Nicht nur deshalb wird es wohl Monate dauern, bis sie das Paragrafen-Gestrüpp bis in die letzten Verästelungen durchdrungen und etwaige Stolperdrähte oder Sprengfallen aufgespürt haben. Eine Zumutung ist insofern auch, dass das Finanzministerium nur bis zum 28. Oktober Zeit für Stellungnahmen gibt, also gerade einmal drei Wochen. Die ESMA ist kulanter und räumt eine Frist bis zum 5. Januar 2017 ein.
Die neuen Vorschriften beziehen sich in erster Linie auf den Vertrieb, vor allem durch Banken. Sie müssen einen großen Teil ihrer Abläufe neu organisieren. Unter anderem ist künftig statt des Beratungsprotokolls eine “Geeignetheitsprüfung” notwendig und die gesamte Kommunikation mit den Anlegern muss aufgezeichnet werden. Daneben sind umfangreiche Änderungen auch in anderen Bereichen wie dem Börsenhandel enthalten.
Doch auch die Produktanbieter sind betroffen. Zum einen gilt ein Teil der neuen Vorschriften auch für die „Konzepteure“ von Finanzinstrumenten, zu denen auch alternative Investmentfonds (AIF) und Emissionen nach dem Vermögensanlagengesetz zählen. Zum anderen müssen die Anbieter ihre Organisation und die Informationen über die Emissionen an die Bedürfnisse des Vertriebs anpassen, um ihre Produkte noch verkaufen zu können.
Zielmarkt, Produktüberwachung, Zuwendungen
Dabei geht es etwa um die Definition eines „Zielmarkts“ für jedes Angebot, eine „Produktüberwachung“ sowie die Gestaltung von Provisionen (im Behörden-Sprech: „Zuwendungen“).
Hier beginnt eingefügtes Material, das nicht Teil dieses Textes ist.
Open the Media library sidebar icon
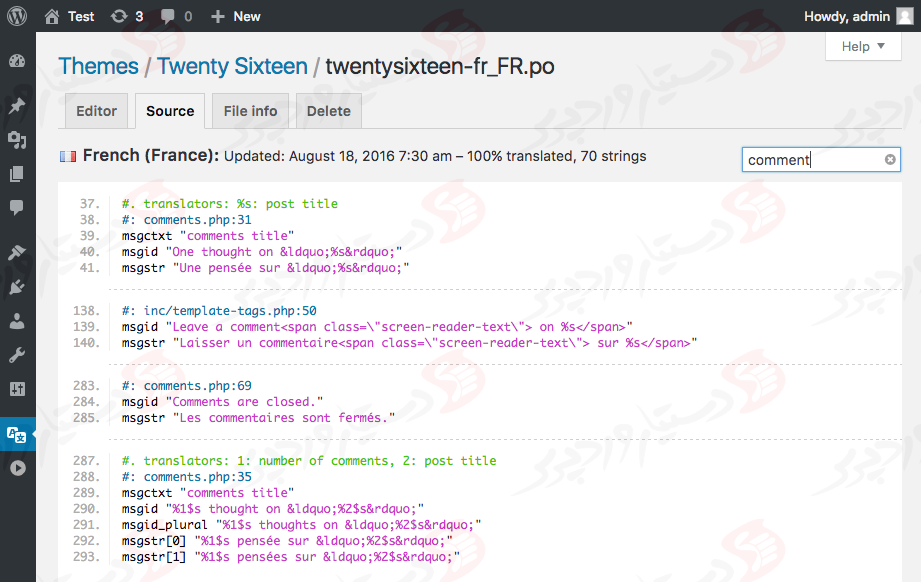 [x=17, y=140]
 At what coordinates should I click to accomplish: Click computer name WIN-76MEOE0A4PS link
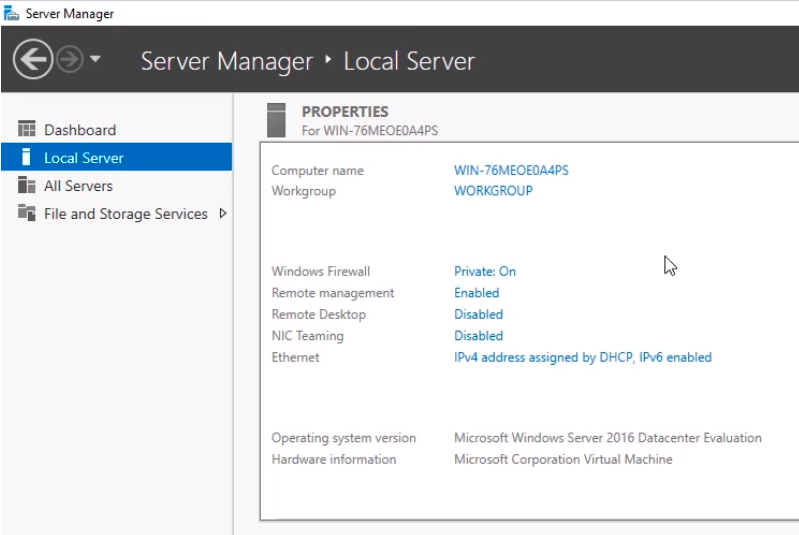(x=511, y=171)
Letztere sind künftig nur noch unter bestimmten Voraussetzungen zulässig, wenn sie „die Qualität der jeweiligen Dienstleistung für den Kunden verbessern“. Kriterien dafür enthält die Verordnung WpDVerOV, deren ausgeschriebener Titel sich über mehrere Zeilen erstreckt und die komplett neu gefasst wird. Vermutlich wird die Branche damit leben können, muss aber entsprechende Anpassungen und Dokumentationen vornehmen.
So lästig das alles sein mag: Auch die Anbieter müssen sich also mit dem Paragrafen-Salat beschäftigen. Lamentieren hilft nicht. „Als Betroffene müssen wir uns dem stellen“, sagte etwa Gunnar Dittmann, Chef des Hamburger Emissionshauses HEH, auf dem Cash.-Branchengipfel Anfang September. Eine andere Wahl bleibt nicht.